Marriott CEO spricht vor US-Senat
In einer Anhörung vor dem US-Senat äußerte sich der Geschäftsführer von Marriott letzte Woche noch einmal zu dem Vorfall. Dabei bestätigte er nochmal, dass man davon ausgeht, dass etwa 19 Millionen Passdaten gestohlen wurden, von denen etwa 5 Millionen unverschlüsselt waren. Betroffene Kunden würden von Marriott aber eine Erstattung der Kosten für einen neuen Pass erhalten. Nähere Informationen hierzu sollen in der nächsten Zeit bekanntgegeben werden.
Marriott habe außerdem ein Unternehmen beauftragt, das im Darknet Ausschau nach Daten aus den gestohlenen Datensätzen hält.
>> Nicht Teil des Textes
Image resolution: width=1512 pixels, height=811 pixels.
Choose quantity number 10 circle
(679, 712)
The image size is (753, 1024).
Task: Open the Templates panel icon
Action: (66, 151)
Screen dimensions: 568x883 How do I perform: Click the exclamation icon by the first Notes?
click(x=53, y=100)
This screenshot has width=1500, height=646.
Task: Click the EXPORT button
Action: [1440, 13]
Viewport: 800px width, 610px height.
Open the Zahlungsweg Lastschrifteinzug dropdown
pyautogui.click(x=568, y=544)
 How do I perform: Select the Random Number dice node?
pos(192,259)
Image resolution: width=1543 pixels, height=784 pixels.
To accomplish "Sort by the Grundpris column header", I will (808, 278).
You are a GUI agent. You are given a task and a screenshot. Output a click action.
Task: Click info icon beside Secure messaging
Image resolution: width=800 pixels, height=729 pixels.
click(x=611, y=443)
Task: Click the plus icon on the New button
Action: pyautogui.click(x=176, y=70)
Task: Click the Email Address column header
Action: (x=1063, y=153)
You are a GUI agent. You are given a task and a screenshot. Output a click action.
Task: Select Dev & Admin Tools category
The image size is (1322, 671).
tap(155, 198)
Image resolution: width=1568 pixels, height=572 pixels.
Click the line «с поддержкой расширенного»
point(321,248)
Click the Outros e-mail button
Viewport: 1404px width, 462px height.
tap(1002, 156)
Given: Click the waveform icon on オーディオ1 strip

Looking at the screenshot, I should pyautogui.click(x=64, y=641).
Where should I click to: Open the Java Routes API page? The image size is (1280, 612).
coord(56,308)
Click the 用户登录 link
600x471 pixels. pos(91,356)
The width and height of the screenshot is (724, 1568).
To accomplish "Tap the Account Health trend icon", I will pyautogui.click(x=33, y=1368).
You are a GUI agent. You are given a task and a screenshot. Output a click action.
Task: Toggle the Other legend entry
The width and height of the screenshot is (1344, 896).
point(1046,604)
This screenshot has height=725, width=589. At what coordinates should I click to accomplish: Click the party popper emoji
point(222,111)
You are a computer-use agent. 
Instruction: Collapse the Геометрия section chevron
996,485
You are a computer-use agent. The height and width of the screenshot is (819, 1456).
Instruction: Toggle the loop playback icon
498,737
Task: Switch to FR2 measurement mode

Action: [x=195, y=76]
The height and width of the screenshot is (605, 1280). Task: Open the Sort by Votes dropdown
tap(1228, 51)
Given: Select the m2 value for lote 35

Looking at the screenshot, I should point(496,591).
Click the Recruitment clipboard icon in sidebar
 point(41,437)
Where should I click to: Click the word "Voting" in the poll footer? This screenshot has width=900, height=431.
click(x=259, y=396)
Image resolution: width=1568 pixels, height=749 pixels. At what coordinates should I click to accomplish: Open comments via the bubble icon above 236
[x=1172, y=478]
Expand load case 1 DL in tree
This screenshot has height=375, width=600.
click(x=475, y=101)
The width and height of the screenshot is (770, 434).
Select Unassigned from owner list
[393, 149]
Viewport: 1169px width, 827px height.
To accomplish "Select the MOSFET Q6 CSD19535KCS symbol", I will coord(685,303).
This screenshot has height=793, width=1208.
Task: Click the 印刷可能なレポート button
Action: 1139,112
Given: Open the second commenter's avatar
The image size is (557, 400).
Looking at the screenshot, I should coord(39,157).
Noch immer weiß man nämlich nicht, von wo der Angriff auf die Server der Hotelkette kam. Wenn Ihr betroffen seid, könnt Ihr über das Tool des Unternehmens auch Eure Daten überprüfen lassen. Tauchen diese im Darknet auf, werdet Ihr umgehend darüber informiert.
Marriott informiert Kunden über gestohlene Daten – Fazit
Bisher war das Vorgehen von Marriott zur Datenpanne wenig vorbildlich. Sicherlich sind es riesige Datensätze, die gestohlen wurden, sodass auch eine Aufarbeitung womöglich etwas länger dauert. Doch stehen hinter den Datensätzen auch Kunden, die nun bereits seit Monaten auf Gewissheit warten, ob Ihre Daten gestohlen wurden oder nicht. Immerhin werden nun scheinbar die ersten Kunden über die gestohlenen Daten informiert und man arbeitet weiter an einer Aufarbeitung des Vorfalls. Dass man seine Daten tracken lassen kann, ist sicherlich hilfreich, hilft vielen aber dennoch nicht weiter. Leider ist Marriott mit seinen Updates immer recht sparsam. Wir werden also weiter warten müssen, wie es sich mit den Datensätzen entwickelt und ob diese irgendwann irgendwo auftauchen.
Hat jemand von Euch eine Anfrage bei Marriott gestellt und wurde bereits über einen möglichen Diebstahl der eigenen Daten informiert?